--- Record excerpts ---
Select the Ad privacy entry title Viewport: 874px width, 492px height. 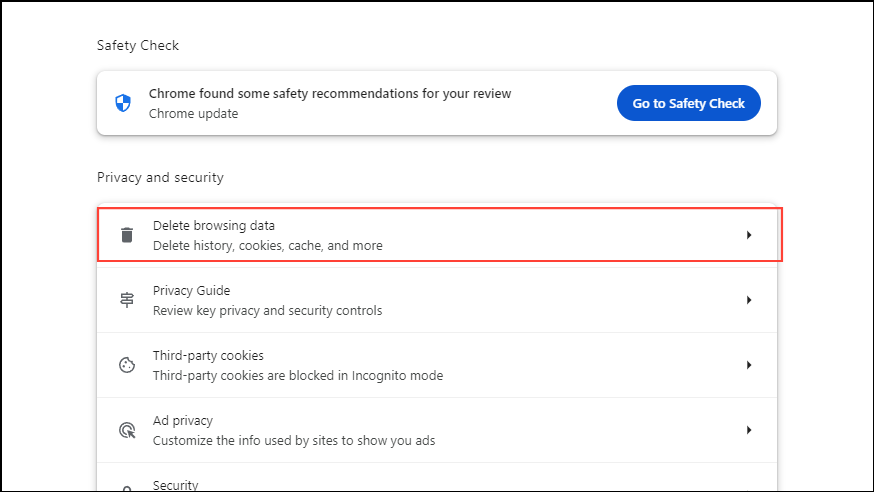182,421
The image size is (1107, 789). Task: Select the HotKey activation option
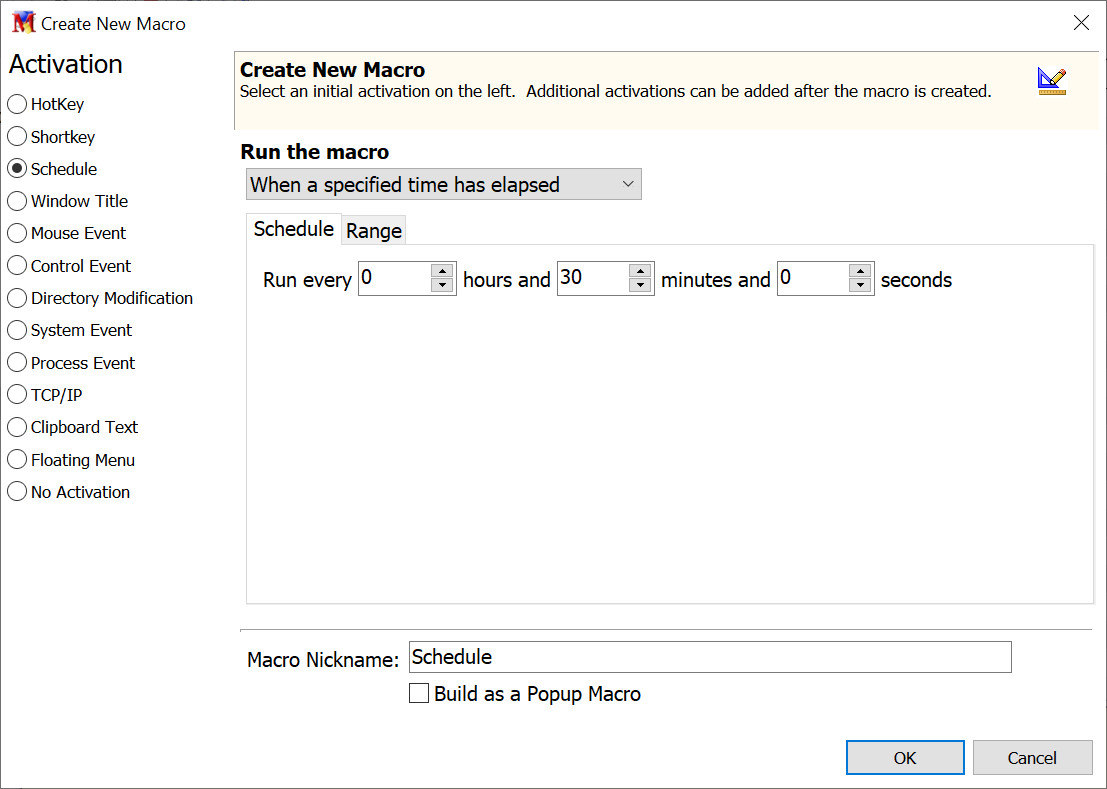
---
--- Record excerpts ---
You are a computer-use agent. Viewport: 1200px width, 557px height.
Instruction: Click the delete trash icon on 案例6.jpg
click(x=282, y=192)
---
-- Work to do --
Edit the records starting with the line containing "You are a computer-use" and going on through the line containing "click(x=282, y=192)", replacing "trash icon" with "bin icon" and leaving everything else unchanged. Give back only those lines.

-- Exercise answer --
You are a computer-use agent. Viewport: 1200px width, 557px height.
Instruction: Click the delete bin icon on 案例6.jpg
click(x=282, y=192)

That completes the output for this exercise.